Alle figure umanitarie, più che umane dei due investigatori principali, e a quella addirittura luminescente del Capo, infatti, si contrappone ripetutamente quella di due lesbiche conviventi, infingarde, alcoliste, psicologicamente da sottoscala, con una dimensione quotidiana piuttosto squalliduccia, come traspare anche dall’insieme delle loro persone. Una di esse ha anche con un figlio che, però, in casa loro noi spettatori non vediamo mai. Anche le due poliziotte presenti in caserma durante gli interrogatori si limitano a ripetere meccanicamente, e anche un po’ istericamente le contestazioni di Doud e Luis. Tra l’altro il Commissario Doud, in episodio minore del film, è mostrato indagare per riportare all’ovile la pecorella smarrita di una bella ragazza, anche lei d’origine maghrebina, che ha litigato con i genitori per il fidanzato che liberamente si è scelto. La donna è qui l’emblema stesso di ogni altro soggetto debole da sottomettere a un potere volitivo e virile.
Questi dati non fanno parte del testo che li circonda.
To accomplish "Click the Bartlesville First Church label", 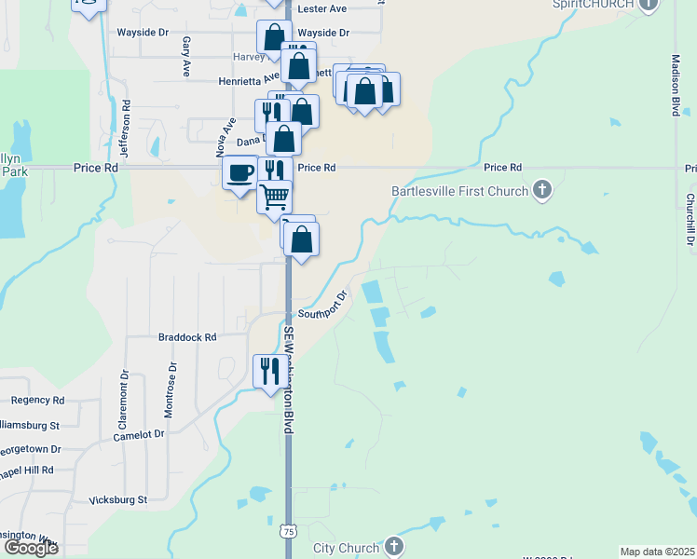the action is pos(460,192).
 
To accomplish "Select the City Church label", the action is pos(347,547).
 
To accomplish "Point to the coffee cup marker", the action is pos(240,172).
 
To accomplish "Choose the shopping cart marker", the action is pos(275,197).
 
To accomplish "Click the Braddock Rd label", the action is pos(187,337).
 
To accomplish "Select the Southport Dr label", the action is pos(322,306).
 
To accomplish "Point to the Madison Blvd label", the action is pos(675,85).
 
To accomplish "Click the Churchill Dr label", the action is pos(690,220).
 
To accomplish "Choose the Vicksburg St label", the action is pos(117,500).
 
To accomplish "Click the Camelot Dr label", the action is pos(138,434).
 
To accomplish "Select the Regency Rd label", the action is pos(37,400).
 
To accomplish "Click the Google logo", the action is pos(30,548).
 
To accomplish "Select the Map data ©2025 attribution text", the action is pos(657,552).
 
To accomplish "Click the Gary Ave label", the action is pos(187,57).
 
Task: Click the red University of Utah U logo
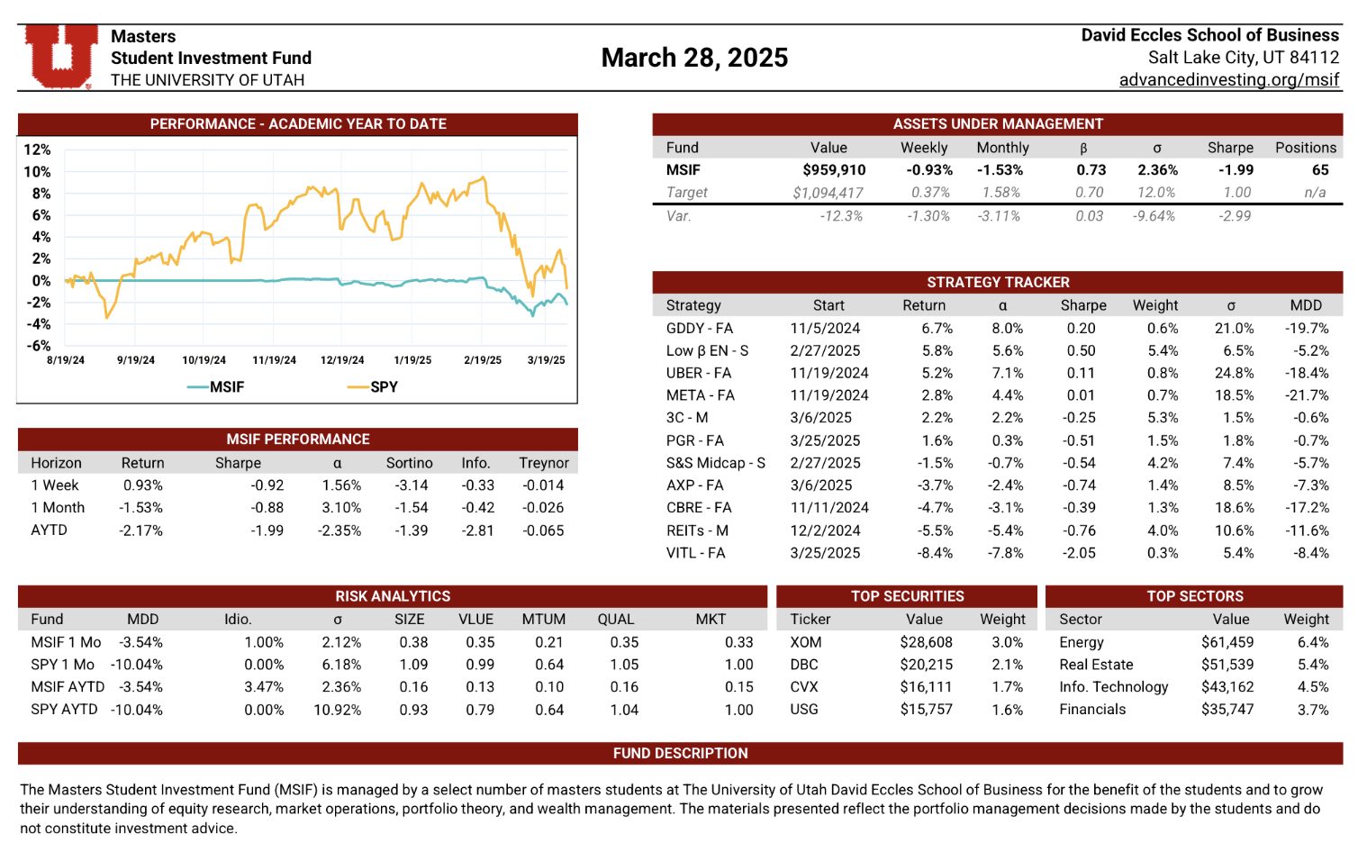pyautogui.click(x=60, y=56)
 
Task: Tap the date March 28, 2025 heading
pyautogui.click(x=694, y=58)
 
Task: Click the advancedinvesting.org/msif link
pyautogui.click(x=1228, y=80)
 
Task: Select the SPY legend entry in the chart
pyautogui.click(x=373, y=387)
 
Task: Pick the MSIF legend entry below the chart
pyautogui.click(x=217, y=387)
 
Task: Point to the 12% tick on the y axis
pyautogui.click(x=37, y=150)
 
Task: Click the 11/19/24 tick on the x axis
pyautogui.click(x=274, y=360)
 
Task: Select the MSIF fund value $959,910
pyautogui.click(x=834, y=170)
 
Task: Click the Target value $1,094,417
pyautogui.click(x=828, y=193)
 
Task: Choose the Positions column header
pyautogui.click(x=1305, y=148)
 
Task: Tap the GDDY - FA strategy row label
pyautogui.click(x=699, y=329)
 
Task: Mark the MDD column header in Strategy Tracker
pyautogui.click(x=1305, y=305)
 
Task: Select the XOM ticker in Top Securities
pyautogui.click(x=805, y=642)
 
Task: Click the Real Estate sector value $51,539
pyautogui.click(x=1227, y=665)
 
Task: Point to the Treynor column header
pyautogui.click(x=543, y=463)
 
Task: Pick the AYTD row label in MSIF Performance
pyautogui.click(x=49, y=530)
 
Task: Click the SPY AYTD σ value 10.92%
pyautogui.click(x=337, y=710)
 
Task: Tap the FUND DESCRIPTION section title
pyautogui.click(x=680, y=754)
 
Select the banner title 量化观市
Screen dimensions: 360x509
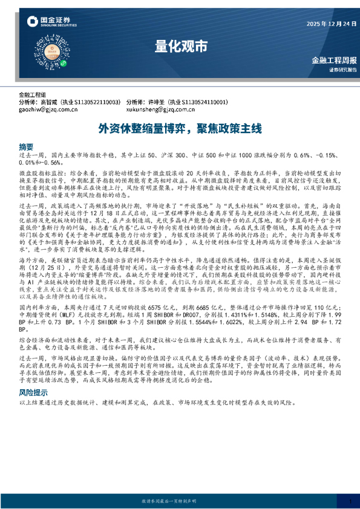click(x=180, y=45)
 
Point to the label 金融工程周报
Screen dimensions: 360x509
click(x=333, y=60)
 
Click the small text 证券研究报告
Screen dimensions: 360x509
click(x=342, y=70)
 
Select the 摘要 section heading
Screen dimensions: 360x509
click(x=26, y=146)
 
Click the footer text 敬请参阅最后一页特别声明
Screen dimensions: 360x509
click(x=180, y=501)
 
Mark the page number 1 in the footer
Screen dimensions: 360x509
click(x=350, y=501)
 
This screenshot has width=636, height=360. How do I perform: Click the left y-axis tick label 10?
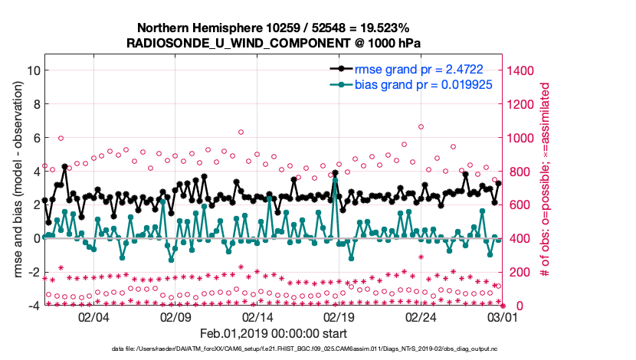pyautogui.click(x=33, y=70)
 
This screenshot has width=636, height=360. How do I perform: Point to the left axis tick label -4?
pyautogui.click(x=33, y=306)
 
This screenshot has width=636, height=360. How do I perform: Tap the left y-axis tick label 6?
pyautogui.click(x=35, y=138)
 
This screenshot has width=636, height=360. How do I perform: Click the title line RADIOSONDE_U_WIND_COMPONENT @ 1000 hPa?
pyautogui.click(x=274, y=43)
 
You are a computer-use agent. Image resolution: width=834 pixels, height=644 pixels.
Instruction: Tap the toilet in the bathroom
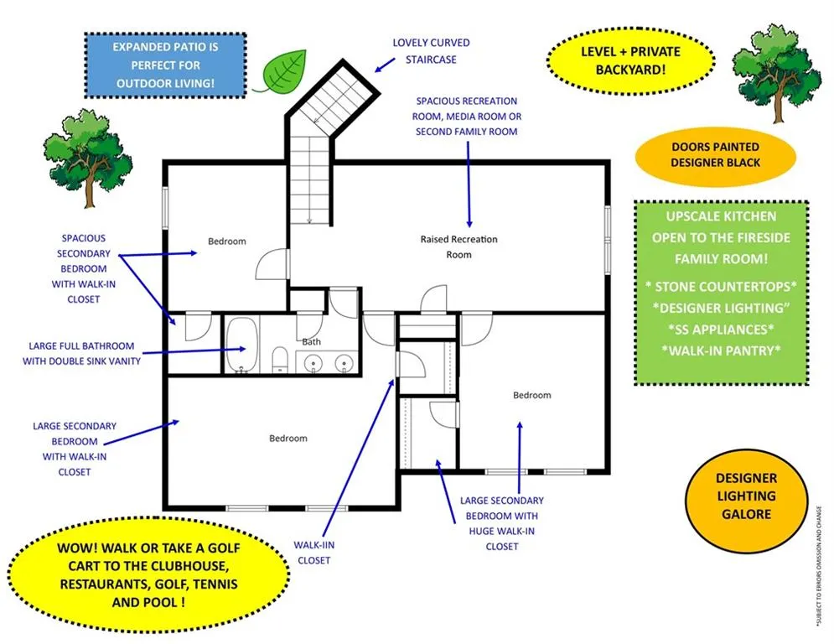tap(280, 360)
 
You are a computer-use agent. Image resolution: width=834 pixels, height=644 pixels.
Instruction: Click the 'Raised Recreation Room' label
tap(459, 247)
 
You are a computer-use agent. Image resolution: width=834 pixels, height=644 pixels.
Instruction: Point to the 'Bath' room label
tap(312, 341)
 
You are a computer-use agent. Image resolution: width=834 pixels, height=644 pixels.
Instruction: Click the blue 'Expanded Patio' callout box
tap(165, 65)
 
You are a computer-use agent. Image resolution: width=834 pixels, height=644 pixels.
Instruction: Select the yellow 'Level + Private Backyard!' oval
tap(631, 60)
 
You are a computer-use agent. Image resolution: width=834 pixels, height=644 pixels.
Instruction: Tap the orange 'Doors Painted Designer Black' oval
tap(715, 155)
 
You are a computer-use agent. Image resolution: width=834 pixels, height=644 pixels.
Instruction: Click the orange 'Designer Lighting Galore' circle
tap(746, 496)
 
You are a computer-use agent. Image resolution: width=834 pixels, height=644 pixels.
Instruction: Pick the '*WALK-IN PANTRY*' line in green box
tap(721, 351)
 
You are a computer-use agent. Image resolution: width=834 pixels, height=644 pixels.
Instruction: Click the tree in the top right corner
tap(776, 73)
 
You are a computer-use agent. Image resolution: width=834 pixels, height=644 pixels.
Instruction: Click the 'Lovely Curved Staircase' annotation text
tap(432, 51)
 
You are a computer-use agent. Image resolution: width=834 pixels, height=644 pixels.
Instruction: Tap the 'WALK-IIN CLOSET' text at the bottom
tap(313, 553)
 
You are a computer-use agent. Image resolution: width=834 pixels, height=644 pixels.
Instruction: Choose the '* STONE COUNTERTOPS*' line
tap(721, 286)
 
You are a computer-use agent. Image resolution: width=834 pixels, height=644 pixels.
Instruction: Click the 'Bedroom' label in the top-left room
tap(227, 242)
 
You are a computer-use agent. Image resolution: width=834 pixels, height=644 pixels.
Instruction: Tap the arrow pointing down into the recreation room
tap(469, 184)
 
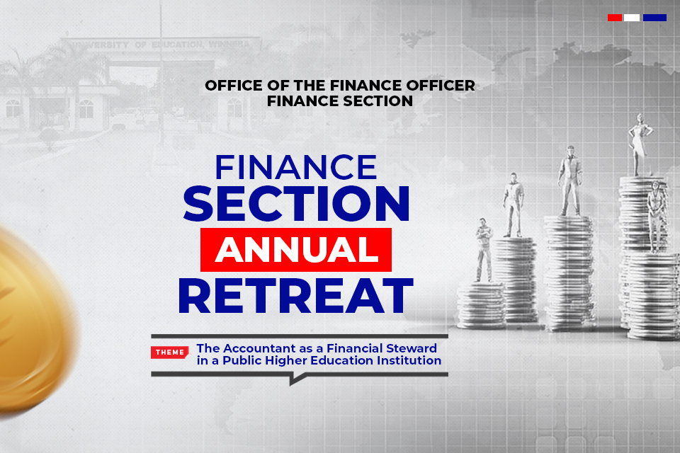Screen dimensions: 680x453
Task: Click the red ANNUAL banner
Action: click(x=296, y=250)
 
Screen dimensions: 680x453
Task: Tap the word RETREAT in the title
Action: click(x=296, y=296)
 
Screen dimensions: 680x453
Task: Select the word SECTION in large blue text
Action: click(x=296, y=203)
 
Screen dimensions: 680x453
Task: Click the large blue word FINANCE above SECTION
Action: click(x=296, y=167)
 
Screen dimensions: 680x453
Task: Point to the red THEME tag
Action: click(x=169, y=352)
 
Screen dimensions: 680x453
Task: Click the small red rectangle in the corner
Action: click(x=615, y=18)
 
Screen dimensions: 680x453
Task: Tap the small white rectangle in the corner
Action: click(x=631, y=18)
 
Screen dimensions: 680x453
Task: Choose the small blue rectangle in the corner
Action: click(x=654, y=18)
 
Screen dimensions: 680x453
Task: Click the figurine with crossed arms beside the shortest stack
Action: click(x=484, y=250)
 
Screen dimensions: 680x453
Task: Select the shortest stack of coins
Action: click(x=482, y=305)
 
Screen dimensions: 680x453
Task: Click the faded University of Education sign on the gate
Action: click(x=161, y=45)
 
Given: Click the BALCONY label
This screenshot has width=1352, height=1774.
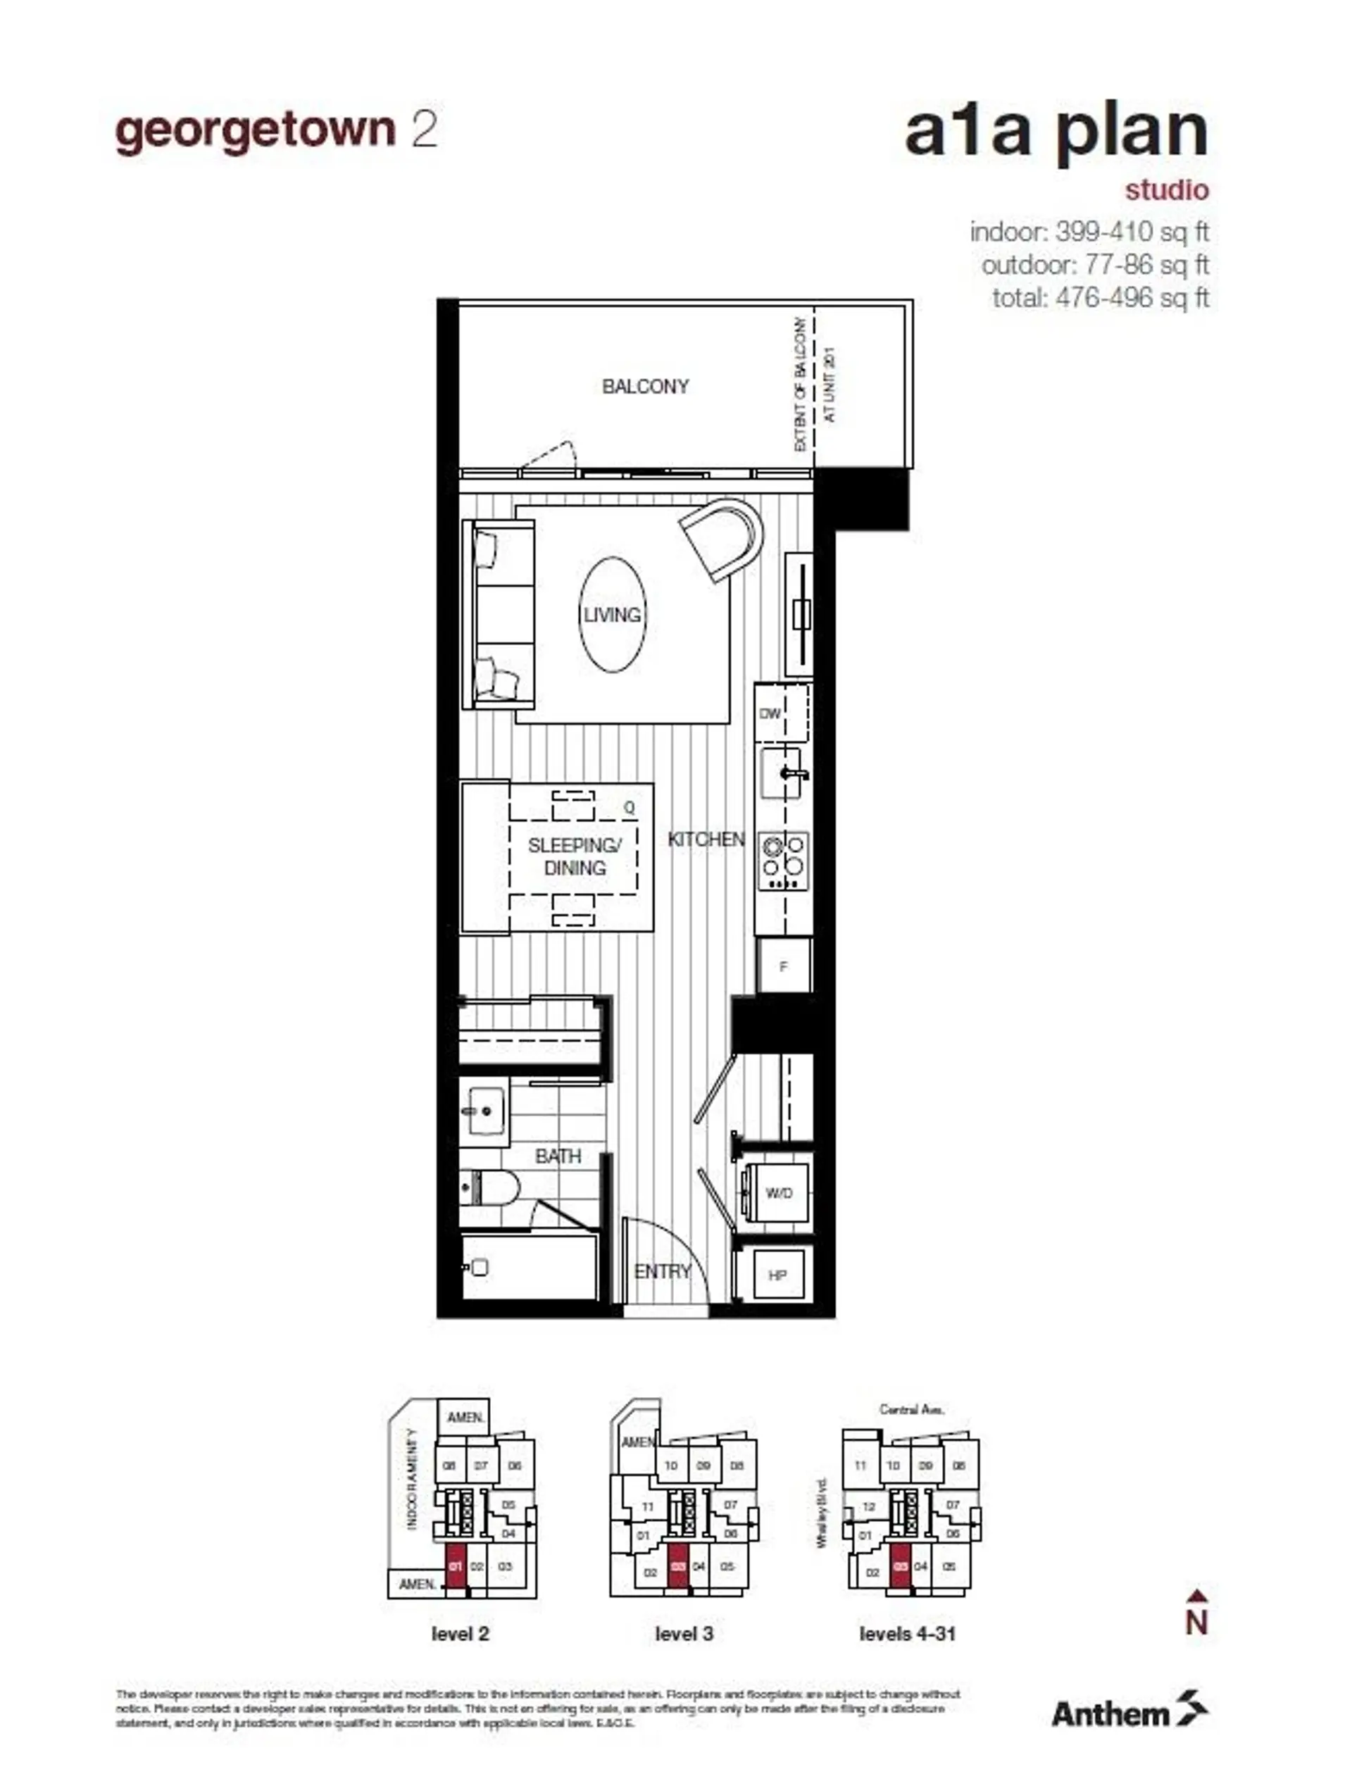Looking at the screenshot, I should click(x=646, y=387).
Viene il sospetto che lo stesso regista sia un conclamato caso di quanto previsto dal celebre romanzo fantapolitico di Michel Houellebecq Sottomissione, del 2015. In esso un partito islamico vince le elezioni presidenziali francesi, alleandosi con socialisti, liberali e moderati di centro, portando all’Eliseo il suo candidato mussulmano francese di seconda generazione. Nell’immagine complessiva del film, infatti, si può perfettamente rispecchiare proprio l’ideologia patriarcale islamica. Solo che – come nel romanzo di Houellebecq – dietro di essa si nasconde e si accovaccia comoda quella mai doma del sistema patriarcale occidentale. Davvero Oh, Mercy!: No, Pietà!